= Ounceland =

Traditional Scottish land measurement

An ounceland (unga) is a traditional Scottish land measurement. It was found in the West Highlands, and Hebrides. In Eastern Scotland, other measuring systems were used instead. It was equivalent to 20 pennylands or one eighth of a markland. Like those measurements, it is based on the rent paid, rather than the actual land area. It was also known as a "tirung" (from Scottish Gaelic: tìr-unga), or a dabhach (same as daugh), which is a term of Pictish origin, also used in the east of Scotland too, but for a different measurement. The “ounceland” is thought to be of Norse origin, so it is possible that Norse (‘ounceland’) and native systems (dabhach) were conflated in the west.

==Quotes==
Skene in Celtic Scotland says:
"As soon as we cross the great chain of mountains separating the eastern from the western waters, we find a different system equally uniform. The ‘ploughgates’ and ‘oxgangs’ disappear, and in their place we find ‘dabhachs’ and ‘pennylands’. The portion of land termed a ‘dabhach’ is here also called a ‘tirung’ or ‘ounceland’, and each ‘dabhach’ contains 20 pennylands."

> _Data records_:
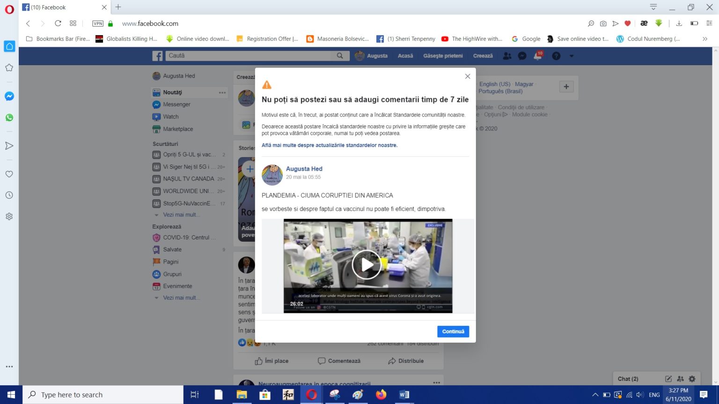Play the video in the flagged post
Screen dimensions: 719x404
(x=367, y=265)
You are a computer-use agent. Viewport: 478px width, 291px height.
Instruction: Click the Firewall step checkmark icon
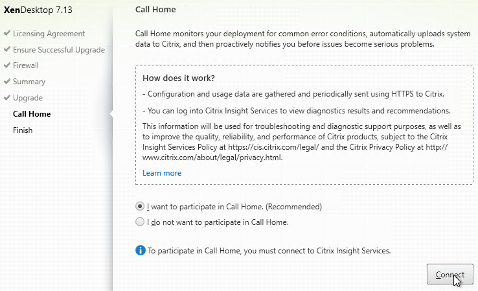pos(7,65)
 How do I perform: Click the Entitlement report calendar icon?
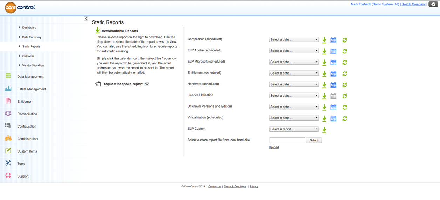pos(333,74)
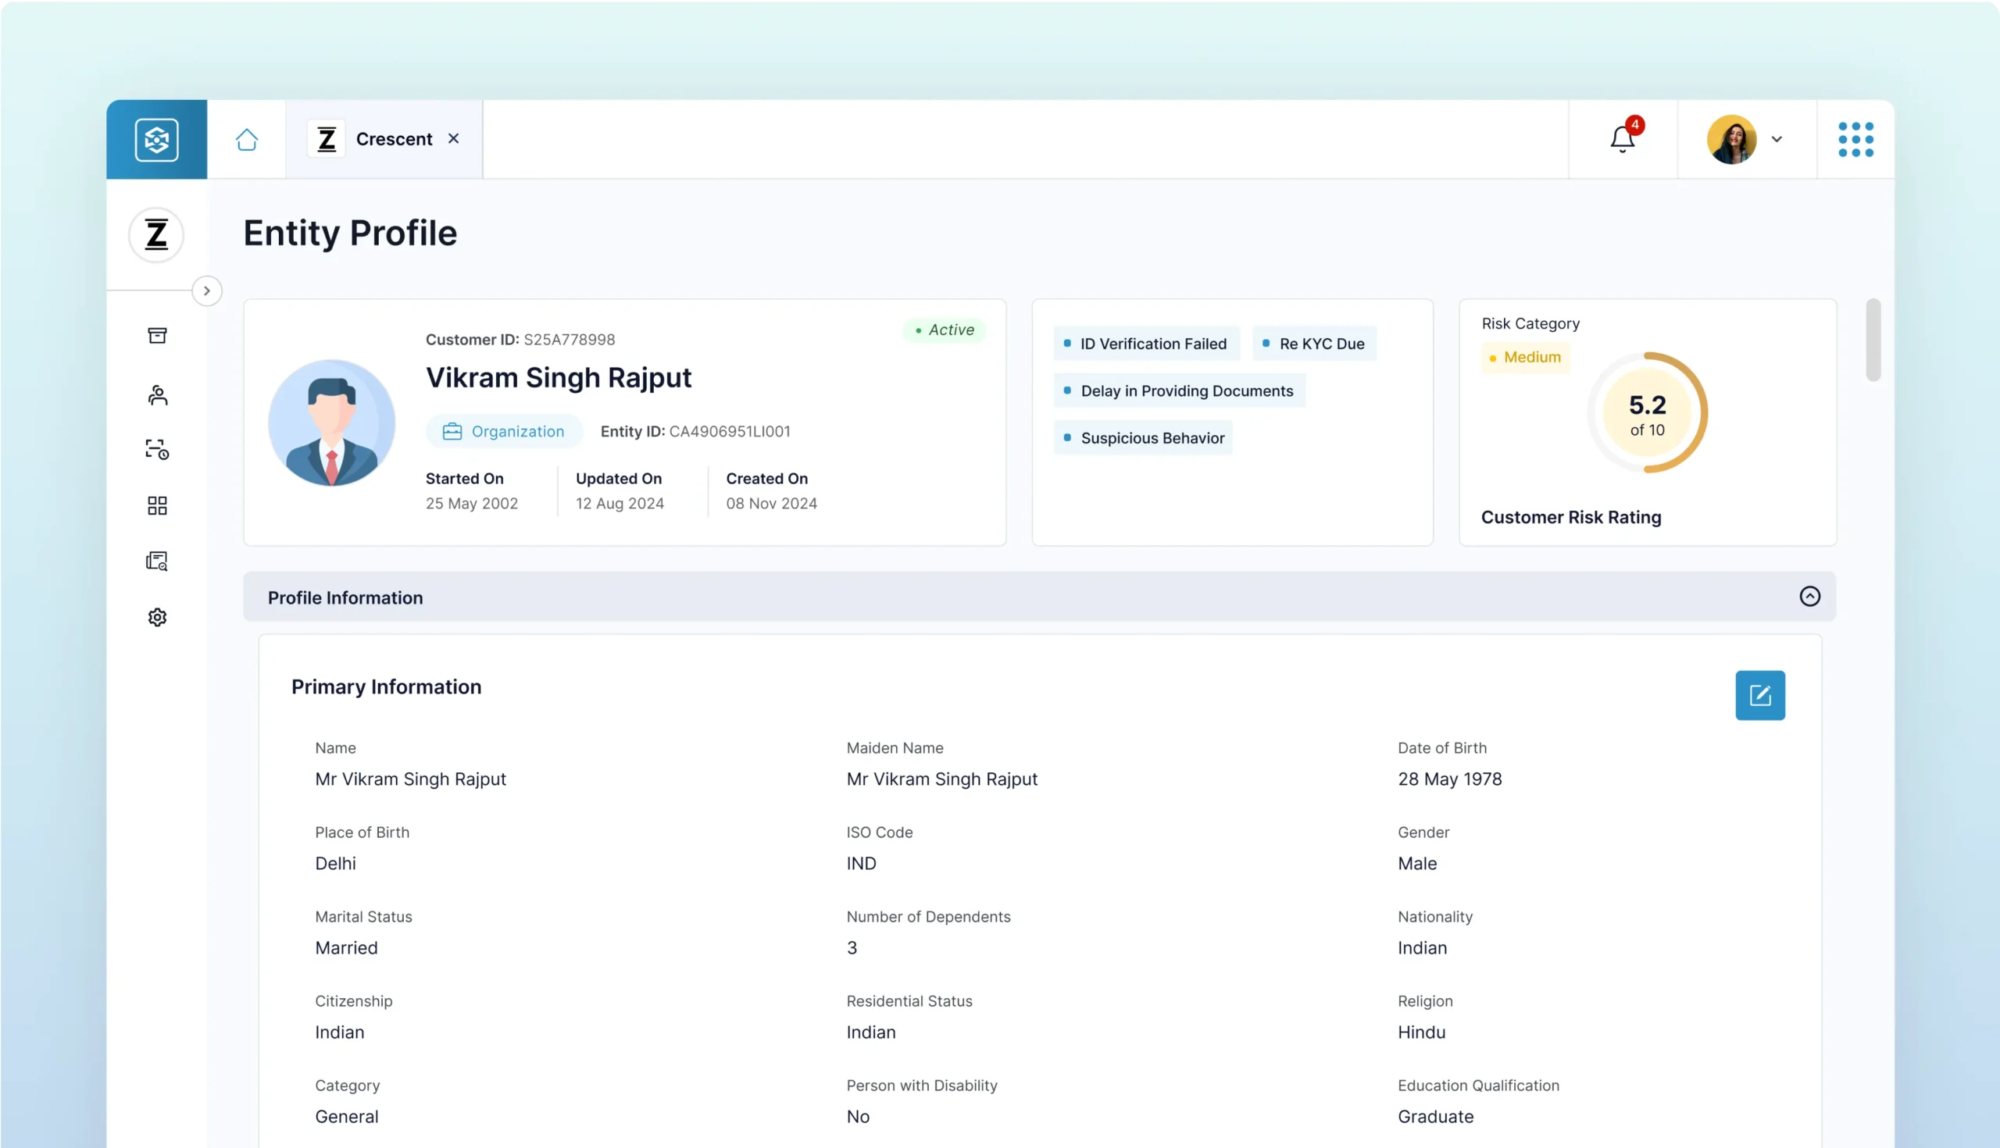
---
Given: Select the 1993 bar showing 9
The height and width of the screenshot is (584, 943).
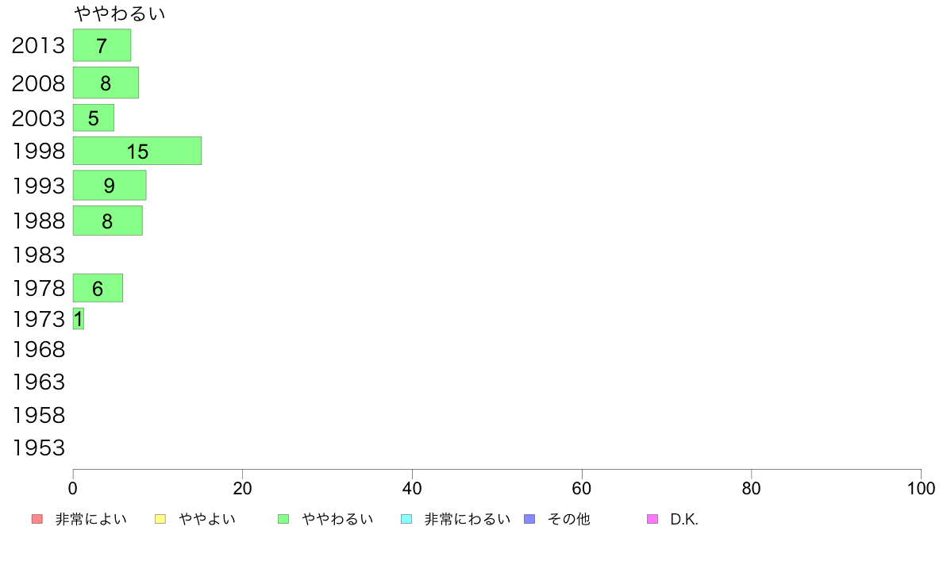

> _Job_: In the ounceland text above, write out the passage that begins with the words "An ounceland (unga)" and ends after the words "in the west.".

> _Final result_:
An ounceland (unga) is a traditional Scottish land measurement. It was found in the West Highlands, and Hebrides. In Eastern Scotland, other measuring systems were used instead. It was equivalent to 20 pennylands or one eighth of a markland. Like those measurements, it is based on the rent paid, rather than the actual land area. It was also known as a "tirung" (from Scottish Gaelic: tìr-unga), or a dabhach (same as daugh), which is a term of Pictish origin, also used in the east of Scotland too, but for a different measurement. The “ounceland” is thought to be of Norse origin, so it is possible that Norse (‘ounceland’) and native systems (dabhach) were conflated in the west.